Les vieux Rad-Soc dépouillent la primaire

La politique locale en milieu rural est confisquée par les retraités, les cacochymes, les podagres et les valétudinaires.

Depuis que je suis revenu habiter le bourg des Cévennes où j'ai grandi, j'ai l'habitude de me rendre aux dépouillements de scrutins, même si je ne vote pas toujours. C'est souvent intéressant, parce que pendant cette besogne fastidieuse, on blague pour se désennuyer un peu, des réflexions fusent, on entend des choses. La dernière fois, pour les Cantonales, deux "scrutateurs" du FN se sont pointés, père et fils, crânes rasés et vêtus de treillis de combat et Rangers. Ils avaient eu la délicatesse de laisser leurs fusils de chasse dans leur 4x4, je suppose.

Hier soir, je n'ai pas fait défaut. Non seulement, pour une fois j'avais voté, mais j'avais envie de voir l'ambiance du bureau de vote de la primaire de la Belle Alliance Papotinicole en live.
L'endroit où je réside est un gros bourg voisin d'une ville naguère industrielle, que la fermeture des mines et des entreprises réputées de métallurgie a transformée en station bronze-cul de l'Europe et en vaste rocade commerciale. Le village sert de cité-dortoir, cadastré en parcellaire en touches de piano, deux piscines pour trois maisons en ratio moyen. Il est peuplé à 80% de seniors, dit-on quand on est poli.
C'est à dire de gens n'ayant presque plus aucune vie sociale, et qui ont appris à conduire dans les années 50, donc qui ignorent l'usage du clignotant et des rétroviseurs. Nous passons beaucoup de temps à patienter derrière eux et à eviter des accidents avec leurs 4X4 amoureusement briqués.
Hien soir, dans le petit local de la Maison des Associations, triste ambiance : que des vieillards, bedaines, rides flasques, restes de seins en gant de toilette et postérieurs en goutte d'huile affaissés. mais ne faisons pas de racisme esthétique, l'important c'est le regard qu'ils portent sur le moindre non-porteur de Carte Vermeil quand il prétend assister au dépouillement. (Et je suis encore à deux ans de la Limite symbolique)
Je suis accompagné d'un ami peintre, vêtu à cause du froid d'une veste en fourrure de mouton retournée à la Michel Polnareff. Le regard vire maintenant à celui qu'ont les langoustines quand elles voient passer un bol de mayonnaise, comme disait Jacques Faizant.

◆ **Travail demandé**
**A)** Dans le récit du dépouillement de la primaire, de quel vêtement l'ami peintre est-il vêtu à cause du froid ?
**B)** Poursuivez le récit du dépouillement de la primaire dans le bourg des Cévennes à partir de sa dernière phrase.

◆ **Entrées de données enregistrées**
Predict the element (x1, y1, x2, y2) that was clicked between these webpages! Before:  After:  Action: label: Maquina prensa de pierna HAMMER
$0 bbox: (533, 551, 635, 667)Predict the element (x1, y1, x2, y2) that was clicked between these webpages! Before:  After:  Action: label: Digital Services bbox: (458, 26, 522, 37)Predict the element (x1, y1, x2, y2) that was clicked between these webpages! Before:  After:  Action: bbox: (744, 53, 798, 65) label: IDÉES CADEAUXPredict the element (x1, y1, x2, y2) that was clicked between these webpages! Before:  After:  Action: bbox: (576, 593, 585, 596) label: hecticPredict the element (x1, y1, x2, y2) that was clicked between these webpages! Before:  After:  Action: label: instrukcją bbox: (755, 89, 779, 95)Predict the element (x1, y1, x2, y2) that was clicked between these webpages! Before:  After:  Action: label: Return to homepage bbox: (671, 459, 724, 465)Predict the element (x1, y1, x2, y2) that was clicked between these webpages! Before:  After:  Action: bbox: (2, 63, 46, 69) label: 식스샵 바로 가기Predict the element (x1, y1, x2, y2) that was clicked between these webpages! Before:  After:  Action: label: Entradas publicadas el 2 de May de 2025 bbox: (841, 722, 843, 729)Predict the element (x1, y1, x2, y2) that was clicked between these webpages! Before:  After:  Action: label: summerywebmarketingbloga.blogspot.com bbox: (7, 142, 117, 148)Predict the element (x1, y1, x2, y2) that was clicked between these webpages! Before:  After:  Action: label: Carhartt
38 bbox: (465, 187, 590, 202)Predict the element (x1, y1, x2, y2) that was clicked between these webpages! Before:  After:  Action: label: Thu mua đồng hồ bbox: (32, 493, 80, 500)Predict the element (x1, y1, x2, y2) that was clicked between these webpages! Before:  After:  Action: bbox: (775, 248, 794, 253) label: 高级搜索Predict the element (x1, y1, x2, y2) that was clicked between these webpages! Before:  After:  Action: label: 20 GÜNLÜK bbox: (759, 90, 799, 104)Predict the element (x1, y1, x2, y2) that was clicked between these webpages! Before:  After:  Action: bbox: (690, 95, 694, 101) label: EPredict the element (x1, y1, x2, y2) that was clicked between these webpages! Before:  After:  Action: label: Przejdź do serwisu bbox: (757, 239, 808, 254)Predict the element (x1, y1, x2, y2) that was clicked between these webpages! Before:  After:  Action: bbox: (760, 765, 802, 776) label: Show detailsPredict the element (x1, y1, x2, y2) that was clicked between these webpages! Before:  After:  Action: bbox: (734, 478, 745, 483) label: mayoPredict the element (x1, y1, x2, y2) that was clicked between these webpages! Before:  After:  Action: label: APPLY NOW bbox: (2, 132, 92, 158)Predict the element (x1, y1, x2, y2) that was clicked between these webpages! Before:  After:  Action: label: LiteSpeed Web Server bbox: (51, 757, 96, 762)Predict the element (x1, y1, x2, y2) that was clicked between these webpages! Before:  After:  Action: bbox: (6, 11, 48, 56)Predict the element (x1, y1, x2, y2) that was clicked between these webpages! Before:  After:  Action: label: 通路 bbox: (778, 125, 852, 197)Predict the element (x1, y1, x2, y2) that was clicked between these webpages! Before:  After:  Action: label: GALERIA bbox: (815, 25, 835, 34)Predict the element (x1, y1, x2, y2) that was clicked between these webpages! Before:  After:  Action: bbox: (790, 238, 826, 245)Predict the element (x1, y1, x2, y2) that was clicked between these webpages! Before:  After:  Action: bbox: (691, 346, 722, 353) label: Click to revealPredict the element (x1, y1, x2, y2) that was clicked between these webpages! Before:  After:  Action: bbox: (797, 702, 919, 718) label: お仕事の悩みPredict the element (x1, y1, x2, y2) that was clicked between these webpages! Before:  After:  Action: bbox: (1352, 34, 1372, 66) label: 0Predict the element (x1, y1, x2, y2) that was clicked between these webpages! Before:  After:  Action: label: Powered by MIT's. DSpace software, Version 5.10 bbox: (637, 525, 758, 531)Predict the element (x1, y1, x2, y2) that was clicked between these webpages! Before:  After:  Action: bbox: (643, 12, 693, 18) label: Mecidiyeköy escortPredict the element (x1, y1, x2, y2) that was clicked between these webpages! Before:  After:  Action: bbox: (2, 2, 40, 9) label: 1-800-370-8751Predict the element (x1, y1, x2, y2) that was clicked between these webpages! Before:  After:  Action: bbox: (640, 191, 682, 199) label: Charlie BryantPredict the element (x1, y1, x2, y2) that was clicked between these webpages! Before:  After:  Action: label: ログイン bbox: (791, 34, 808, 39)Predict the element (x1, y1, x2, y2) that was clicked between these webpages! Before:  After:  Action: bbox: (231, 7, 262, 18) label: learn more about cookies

◆ **Réponses attendues**
**A)** D'une veste en fourrure de mouton retournée, à la Michel Polnareff.

**B)**
Inutile de proposer nos services en tant que scrutateurs : les vieux ont déjà retenu leurs places, et entendent les défendre chèrement.
Six ont pris place autour de la table, l'urne pas encore vidée, tandis qu'on recompte les votes sur le registre.
Un autre, sous les regards méfiants, compte les participations des votants : un carton de pièces de 1 et 2 €, plus les pièces jaunes. Il fait des piles, pour ne pas perdre la face.
Quelqu'un dit, pour rire, "pourvu que personne ne parte avec la caisse, ce soir..."
Un autre réplique, désignant le chef du bureau de vote : "Oh ben si, c'est lui qui va l'emporter."
Un troisième murmure "C'est pas l'ancien maire ?"
Je hausse les sourcils de l'ignorance, que j'ai moins fournis que Fillon, mais plus expressifs.
Une vieille se retourne et nous fusille du regard : "On ne dit pas n'importe quoi, ici !"
Le reste de la compagnie gérontologique abonde du chef, presque menaçante.

-Ah. On ne peut pas dire ce qu'on veut ? demandé-je. Eh bien, pour l'exercice de la démocratie, nous on se barre, on sera mieux au bistrot;
Et , prenant congé, je fais rapidement une photo de leurs trognes courrouçées avec mon téléphone portable, pour ma collection.
On y lit clairement leur joie de voir Hamon largement en tête et l'appareil du vieux PS tétanisé.

Mais je m'explique mieux pourquoi on voit de moins en moins de jeunes actifs dans les vieux partis politiques.
Je n'ose pas vous montrer la photo, c'est pas ragoûtant. Et puis il y a le droit à l'image.